== BRIEF ==
Reproduce the following lines verbatim, every one of them, in the same order.

== DATA ==
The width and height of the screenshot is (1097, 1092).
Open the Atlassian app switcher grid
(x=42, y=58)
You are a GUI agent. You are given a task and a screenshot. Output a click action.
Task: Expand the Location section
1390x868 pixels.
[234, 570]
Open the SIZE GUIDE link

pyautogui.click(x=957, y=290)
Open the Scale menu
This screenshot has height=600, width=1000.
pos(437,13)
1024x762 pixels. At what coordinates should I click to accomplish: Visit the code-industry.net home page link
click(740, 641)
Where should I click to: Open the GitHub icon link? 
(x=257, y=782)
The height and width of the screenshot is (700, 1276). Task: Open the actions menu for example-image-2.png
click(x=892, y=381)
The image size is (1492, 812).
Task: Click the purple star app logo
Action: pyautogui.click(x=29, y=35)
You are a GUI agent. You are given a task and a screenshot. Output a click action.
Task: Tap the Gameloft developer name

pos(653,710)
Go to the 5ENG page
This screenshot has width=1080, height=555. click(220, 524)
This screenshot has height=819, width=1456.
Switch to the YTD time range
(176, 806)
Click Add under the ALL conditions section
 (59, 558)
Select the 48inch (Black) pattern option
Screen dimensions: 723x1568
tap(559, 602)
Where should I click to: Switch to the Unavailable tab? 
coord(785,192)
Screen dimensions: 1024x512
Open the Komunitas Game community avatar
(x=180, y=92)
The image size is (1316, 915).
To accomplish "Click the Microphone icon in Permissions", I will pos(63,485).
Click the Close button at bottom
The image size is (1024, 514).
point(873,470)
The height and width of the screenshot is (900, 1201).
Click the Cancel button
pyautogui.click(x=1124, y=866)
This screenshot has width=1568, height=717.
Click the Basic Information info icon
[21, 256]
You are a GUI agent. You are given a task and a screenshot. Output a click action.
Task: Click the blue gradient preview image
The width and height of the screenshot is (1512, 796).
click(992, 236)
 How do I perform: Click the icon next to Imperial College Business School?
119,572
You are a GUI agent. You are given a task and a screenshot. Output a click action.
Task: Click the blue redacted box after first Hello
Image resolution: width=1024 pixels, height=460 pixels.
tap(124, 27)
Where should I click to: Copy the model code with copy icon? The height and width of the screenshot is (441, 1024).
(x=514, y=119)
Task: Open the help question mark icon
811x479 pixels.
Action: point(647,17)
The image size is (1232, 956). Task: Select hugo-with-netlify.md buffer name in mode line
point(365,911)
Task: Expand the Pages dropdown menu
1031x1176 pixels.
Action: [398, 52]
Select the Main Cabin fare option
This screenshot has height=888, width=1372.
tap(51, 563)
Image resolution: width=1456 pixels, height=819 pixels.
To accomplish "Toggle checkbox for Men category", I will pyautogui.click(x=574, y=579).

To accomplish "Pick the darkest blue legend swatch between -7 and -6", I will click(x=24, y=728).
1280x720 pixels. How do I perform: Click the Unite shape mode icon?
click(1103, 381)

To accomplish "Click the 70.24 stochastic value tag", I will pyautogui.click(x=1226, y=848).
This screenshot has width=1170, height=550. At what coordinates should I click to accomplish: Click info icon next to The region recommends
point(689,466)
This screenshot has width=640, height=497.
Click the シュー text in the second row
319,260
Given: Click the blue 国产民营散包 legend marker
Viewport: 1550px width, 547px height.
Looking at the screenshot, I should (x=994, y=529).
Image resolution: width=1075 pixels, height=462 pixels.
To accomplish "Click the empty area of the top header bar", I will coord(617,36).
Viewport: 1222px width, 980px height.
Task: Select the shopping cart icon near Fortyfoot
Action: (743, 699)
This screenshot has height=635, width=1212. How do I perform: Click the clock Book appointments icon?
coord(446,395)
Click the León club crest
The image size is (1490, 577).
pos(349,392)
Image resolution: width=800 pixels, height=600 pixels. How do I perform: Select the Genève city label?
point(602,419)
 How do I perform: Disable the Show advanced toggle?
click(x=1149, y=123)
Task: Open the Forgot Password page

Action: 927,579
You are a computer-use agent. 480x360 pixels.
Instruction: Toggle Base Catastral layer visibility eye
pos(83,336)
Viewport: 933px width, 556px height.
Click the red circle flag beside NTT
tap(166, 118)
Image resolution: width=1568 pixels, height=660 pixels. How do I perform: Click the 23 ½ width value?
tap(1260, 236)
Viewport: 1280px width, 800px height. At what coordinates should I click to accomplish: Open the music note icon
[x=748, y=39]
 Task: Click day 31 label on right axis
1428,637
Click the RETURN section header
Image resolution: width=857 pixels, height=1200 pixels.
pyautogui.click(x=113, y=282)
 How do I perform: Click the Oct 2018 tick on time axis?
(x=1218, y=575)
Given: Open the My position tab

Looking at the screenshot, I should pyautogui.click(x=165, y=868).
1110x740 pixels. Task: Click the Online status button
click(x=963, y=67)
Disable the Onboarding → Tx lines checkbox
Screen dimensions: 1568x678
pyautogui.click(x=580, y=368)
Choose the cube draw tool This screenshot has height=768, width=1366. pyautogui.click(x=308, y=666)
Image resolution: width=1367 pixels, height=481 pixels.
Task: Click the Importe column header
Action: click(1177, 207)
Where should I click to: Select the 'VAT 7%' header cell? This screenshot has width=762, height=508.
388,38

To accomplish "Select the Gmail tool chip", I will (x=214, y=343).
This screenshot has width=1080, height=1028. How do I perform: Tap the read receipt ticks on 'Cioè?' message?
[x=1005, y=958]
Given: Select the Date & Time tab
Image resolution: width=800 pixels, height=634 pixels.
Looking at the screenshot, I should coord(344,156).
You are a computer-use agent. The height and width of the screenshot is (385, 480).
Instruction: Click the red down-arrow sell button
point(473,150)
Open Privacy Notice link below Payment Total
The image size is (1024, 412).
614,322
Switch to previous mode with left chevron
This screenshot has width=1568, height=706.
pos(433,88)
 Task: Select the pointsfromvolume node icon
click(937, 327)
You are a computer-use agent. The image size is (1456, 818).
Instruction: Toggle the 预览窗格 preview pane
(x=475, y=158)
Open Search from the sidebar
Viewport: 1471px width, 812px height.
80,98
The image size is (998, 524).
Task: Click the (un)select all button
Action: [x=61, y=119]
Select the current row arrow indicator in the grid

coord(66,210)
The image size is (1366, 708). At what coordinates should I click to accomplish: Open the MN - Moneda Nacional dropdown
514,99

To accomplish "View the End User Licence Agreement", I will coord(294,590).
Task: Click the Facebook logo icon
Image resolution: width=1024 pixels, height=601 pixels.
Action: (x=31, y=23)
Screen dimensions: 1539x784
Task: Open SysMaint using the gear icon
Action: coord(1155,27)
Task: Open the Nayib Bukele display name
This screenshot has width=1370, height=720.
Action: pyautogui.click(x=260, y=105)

== RESPONSE FOR THIS EXERCISE ==
The width and height of the screenshot is (1097, 1092).
Open the Atlassian app switcher grid
(x=42, y=58)
You are a GUI agent. You are given a task and a screenshot. Output a click action.
Task: Expand the Location section
1390x868 pixels.
[234, 570]
Open the SIZE GUIDE link

pyautogui.click(x=957, y=290)
Open the Scale menu
This screenshot has height=600, width=1000.
pos(437,13)
1024x762 pixels. At what coordinates should I click to accomplish: Visit the code-industry.net home page link
click(740, 641)
Where should I click to: Open the GitHub icon link? 
(x=257, y=782)
The height and width of the screenshot is (700, 1276). Task: Open the actions menu for example-image-2.png
click(x=892, y=381)
The image size is (1492, 812).
Task: Click the purple star app logo
Action: pyautogui.click(x=29, y=35)
You are a GUI agent. You are given a task and a screenshot. Output a click action.
Task: Tap the Gameloft developer name

pos(653,710)
Go to the 5ENG page
This screenshot has width=1080, height=555. click(220, 524)
This screenshot has height=819, width=1456.
Switch to the YTD time range
(176, 806)
Click Add under the ALL conditions section
 (59, 558)
Select the 48inch (Black) pattern option
Screen dimensions: 723x1568
tap(559, 602)
Where should I click to: Switch to the Unavailable tab? 
coord(785,192)
Screen dimensions: 1024x512
Open the Komunitas Game community avatar
(x=180, y=92)
The image size is (1316, 915).
To accomplish "Click the Microphone icon in Permissions", I will pos(63,485).
Click the Close button at bottom
The image size is (1024, 514).
point(873,470)
The height and width of the screenshot is (900, 1201).
Click the Cancel button
pyautogui.click(x=1124, y=866)
This screenshot has width=1568, height=717.
Click the Basic Information info icon
[21, 256]
You are a GUI agent. You are given a task and a screenshot. Output a click action.
Task: Click the blue gradient preview image
The width and height of the screenshot is (1512, 796).
click(992, 236)
 How do I perform: Click the icon next to Imperial College Business School?
119,572
You are a GUI agent. You are given a task and a screenshot. Output a click action.
Task: Click the blue redacted box after first Hello
Image resolution: width=1024 pixels, height=460 pixels.
tap(124, 27)
Where should I click to: Copy the model code with copy icon? The height and width of the screenshot is (441, 1024).
(x=514, y=119)
Task: Open the help question mark icon
811x479 pixels.
Action: point(647,17)
The image size is (1232, 956). Task: Select hugo-with-netlify.md buffer name in mode line
point(365,911)
Task: Expand the Pages dropdown menu
1031x1176 pixels.
Action: [398, 52]
Select the Main Cabin fare option
This screenshot has height=888, width=1372.
tap(51, 563)
Image resolution: width=1456 pixels, height=819 pixels.
To accomplish "Toggle checkbox for Men category", I will pyautogui.click(x=574, y=579).

To accomplish "Pick the darkest blue legend swatch between -7 and -6", I will click(x=24, y=728).
1280x720 pixels. How do I perform: Click the Unite shape mode icon?
click(1103, 381)

To accomplish "Click the 70.24 stochastic value tag", I will pyautogui.click(x=1226, y=848).
This screenshot has width=1170, height=550. At what coordinates should I click to accomplish: Click info icon next to The region recommends
point(689,466)
This screenshot has width=640, height=497.
Click the シュー text in the second row
319,260
Given: Click the blue 国产民营散包 legend marker
Viewport: 1550px width, 547px height.
Looking at the screenshot, I should (x=994, y=529).
Image resolution: width=1075 pixels, height=462 pixels.
To accomplish "Click the empty area of the top header bar", I will coord(617,36).
Viewport: 1222px width, 980px height.
Task: Select the shopping cart icon near Fortyfoot
Action: (743, 699)
This screenshot has height=635, width=1212. How do I perform: Click the clock Book appointments icon?
coord(446,395)
Click the León club crest
The image size is (1490, 577).
pos(349,392)
Image resolution: width=800 pixels, height=600 pixels. How do I perform: Select the Genève city label?
point(602,419)
 How do I perform: Disable the Show advanced toggle?
click(x=1149, y=123)
Task: Open the Forgot Password page

Action: 927,579
You are a computer-use agent. 480x360 pixels.
Instruction: Toggle Base Catastral layer visibility eye
pos(83,336)
Viewport: 933px width, 556px height.
Click the red circle flag beside NTT
tap(166, 118)
Image resolution: width=1568 pixels, height=660 pixels. How do I perform: Click the 23 ½ width value?
tap(1260, 236)
Viewport: 1280px width, 800px height. At what coordinates should I click to accomplish: Open the music note icon
[x=748, y=39]
 Task: Click day 31 label on right axis
1428,637
Click the RETURN section header
Image resolution: width=857 pixels, height=1200 pixels.
pyautogui.click(x=113, y=282)
 How do I perform: Click the Oct 2018 tick on time axis?
(x=1218, y=575)
Given: Open the My position tab

Looking at the screenshot, I should pyautogui.click(x=165, y=868).
1110x740 pixels. Task: Click the Online status button
click(x=963, y=67)
Disable the Onboarding → Tx lines checkbox
Screen dimensions: 1568x678
pyautogui.click(x=580, y=368)
Choose the cube draw tool This screenshot has height=768, width=1366. pyautogui.click(x=308, y=666)
Image resolution: width=1367 pixels, height=481 pixels.
Task: Click the Importe column header
Action: click(1177, 207)
Where should I click to: Select the 'VAT 7%' header cell? This screenshot has width=762, height=508.
388,38

To accomplish "Select the Gmail tool chip", I will (x=214, y=343).
This screenshot has width=1080, height=1028. How do I perform: Tap the read receipt ticks on 'Cioè?' message?
[x=1005, y=958]
Given: Select the Date & Time tab
Image resolution: width=800 pixels, height=634 pixels.
Looking at the screenshot, I should coord(344,156).
You are a computer-use agent. The height and width of the screenshot is (385, 480).
Instruction: Click the red down-arrow sell button
point(473,150)
Open Privacy Notice link below Payment Total
The image size is (1024, 412).
614,322
Switch to previous mode with left chevron
This screenshot has width=1568, height=706.
pos(433,88)
 Task: Select the pointsfromvolume node icon
click(937, 327)
You are a computer-use agent. The image size is (1456, 818).
Instruction: Toggle the 预览窗格 preview pane
(x=475, y=158)
Open Search from the sidebar
Viewport: 1471px width, 812px height.
80,98
The image size is (998, 524).
Task: Click the (un)select all button
Action: [x=61, y=119]
Select the current row arrow indicator in the grid

coord(66,210)
The image size is (1366, 708). At what coordinates should I click to accomplish: Open the MN - Moneda Nacional dropdown
514,99

To accomplish "View the End User Licence Agreement", I will coord(294,590).
Task: Click the Facebook logo icon
Image resolution: width=1024 pixels, height=601 pixels.
Action: (x=31, y=23)
Screen dimensions: 1539x784
Task: Open SysMaint using the gear icon
Action: coord(1155,27)
Task: Open the Nayib Bukele display name
This screenshot has width=1370, height=720.
Action: pyautogui.click(x=260, y=105)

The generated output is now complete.